> _WHAT TO WORK ON_
Filter this data down to the lines that hold "screenshot", and copy them.

Records from a data source:
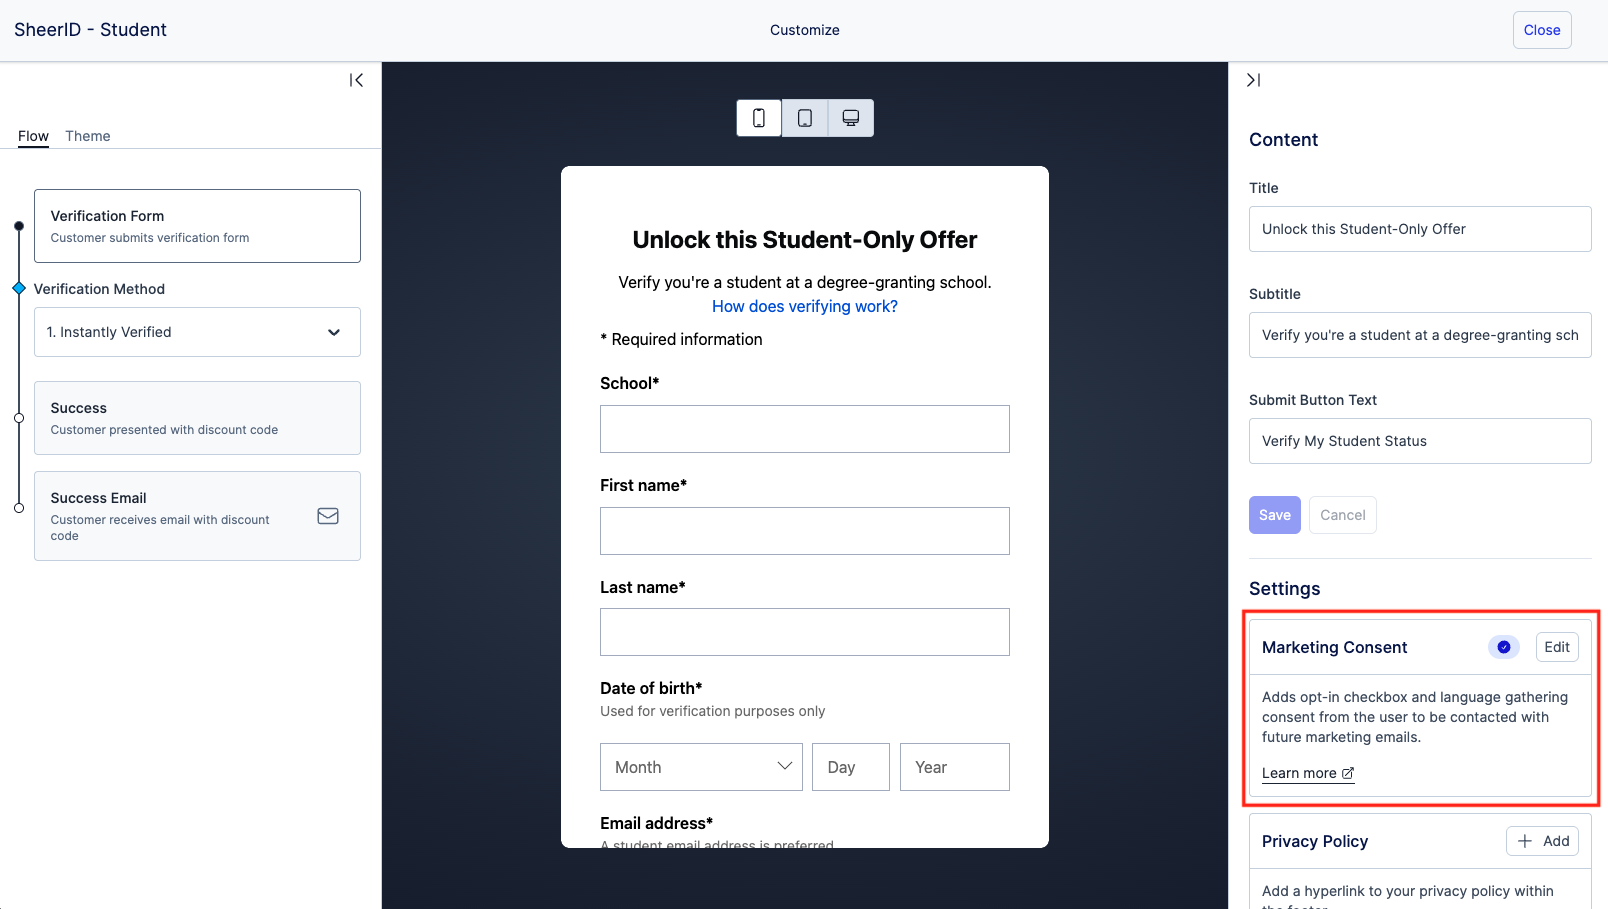Click the Submit Button Text field

point(1420,441)
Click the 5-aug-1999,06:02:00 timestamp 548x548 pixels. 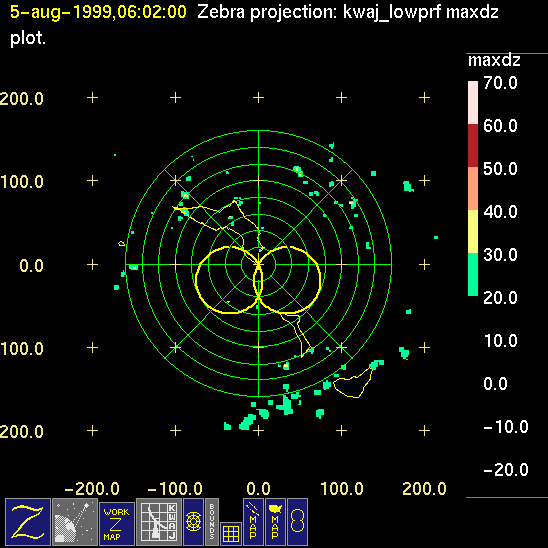click(x=98, y=12)
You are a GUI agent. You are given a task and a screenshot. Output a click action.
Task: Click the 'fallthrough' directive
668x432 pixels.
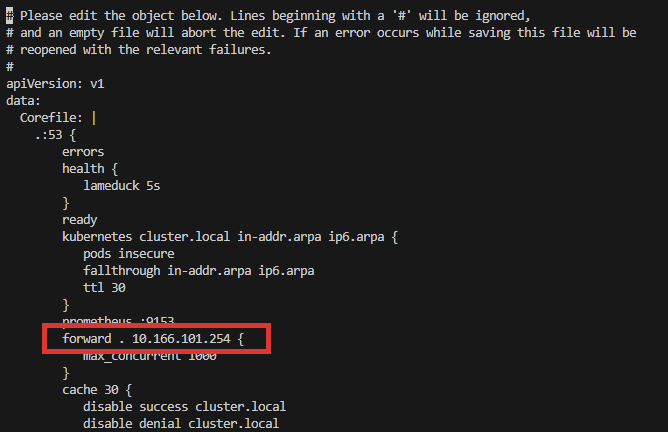tap(122, 271)
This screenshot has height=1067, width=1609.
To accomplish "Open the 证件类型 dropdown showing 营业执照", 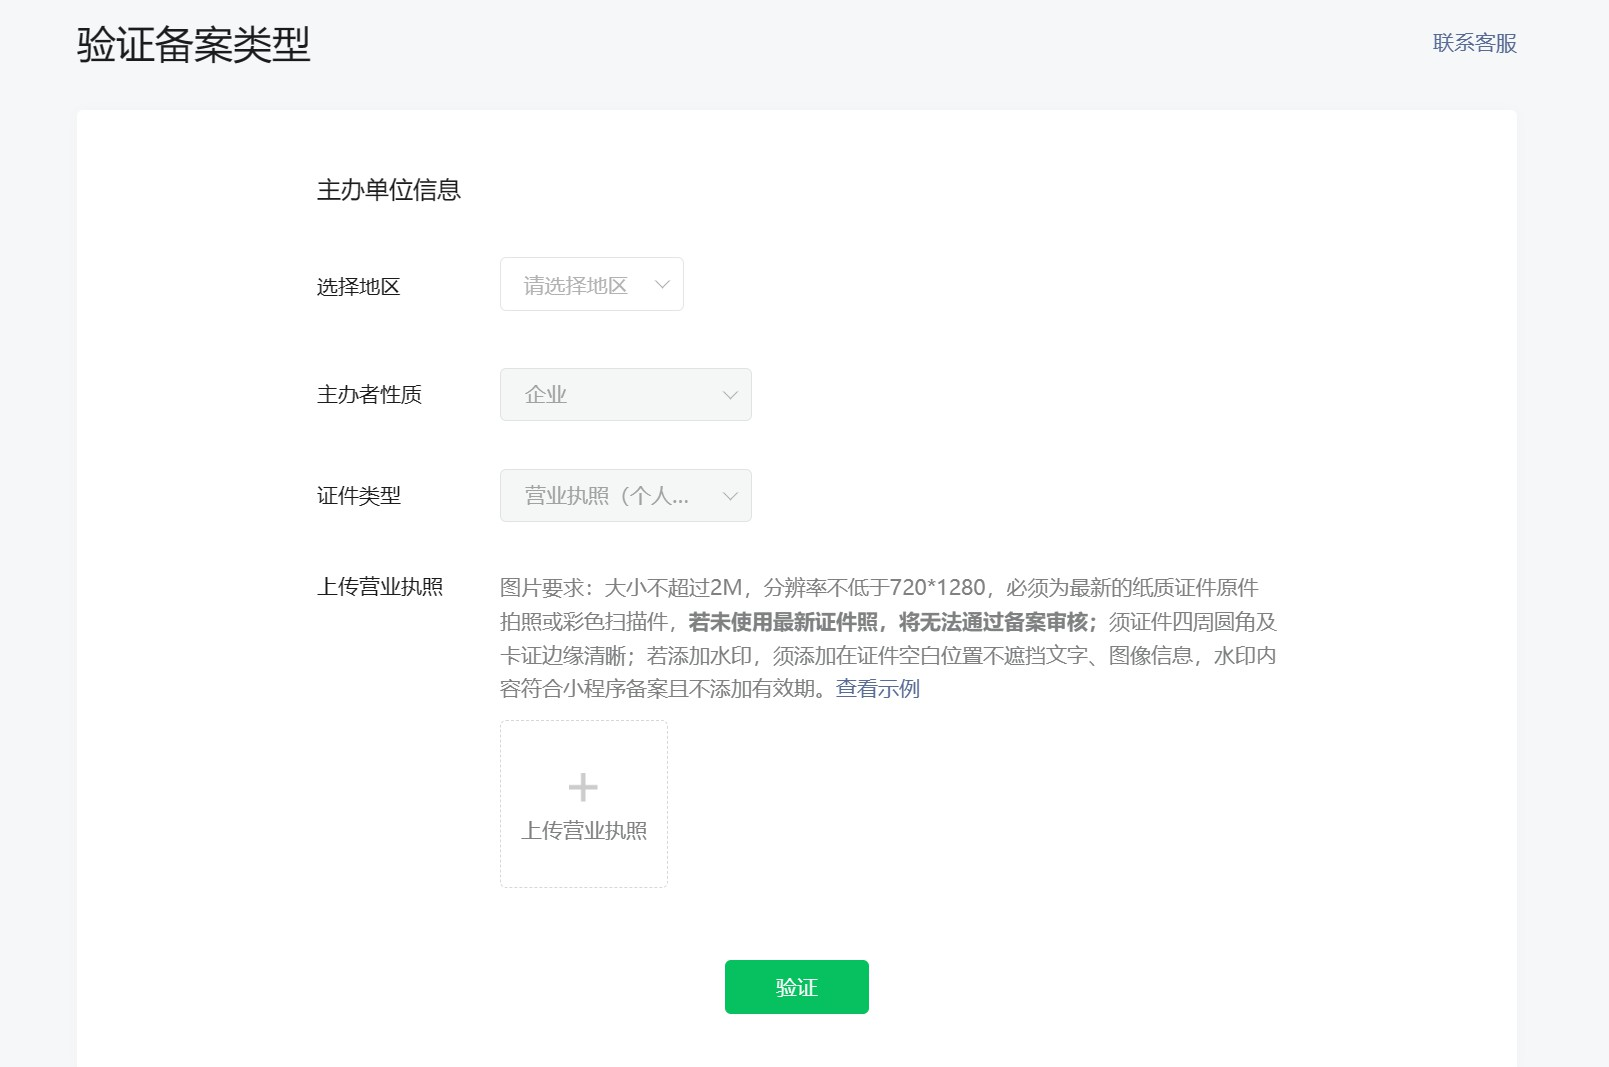I will coord(626,496).
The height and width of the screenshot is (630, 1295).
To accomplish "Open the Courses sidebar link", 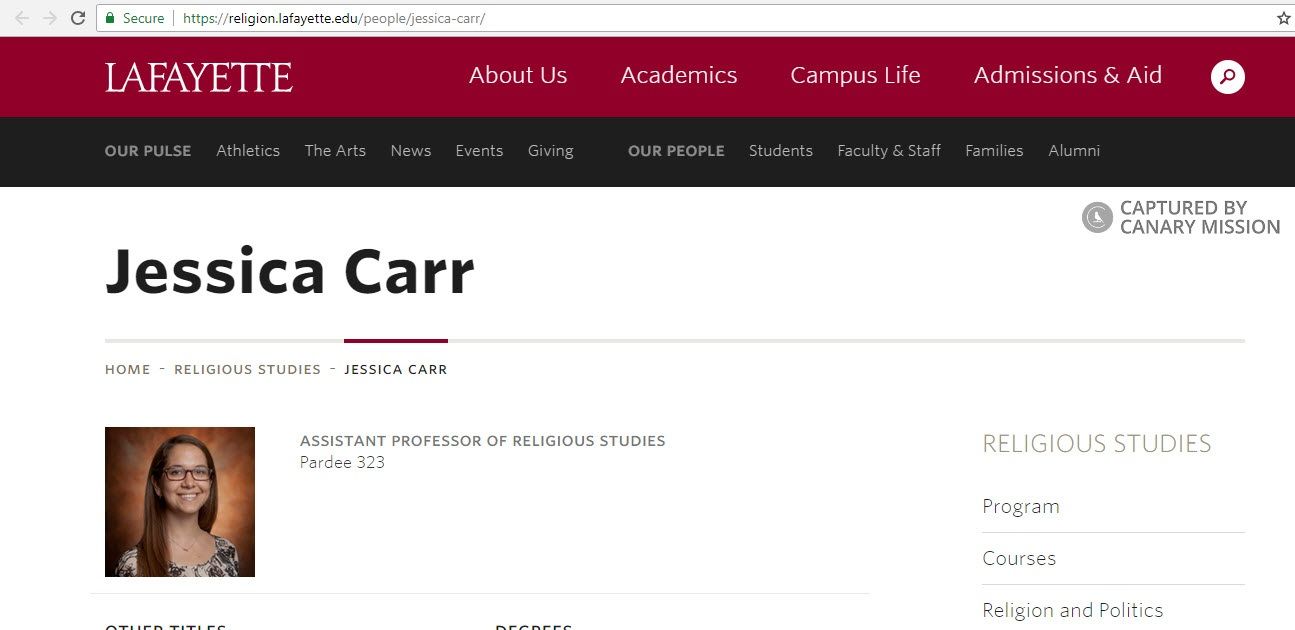I will [x=1019, y=558].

> _YOUR SOLUTION_
You are a GUI agent. You are given a task and a screenshot. Output a click action.
This screenshot has height=1067, width=1609.
The height and width of the screenshot is (630, 1295).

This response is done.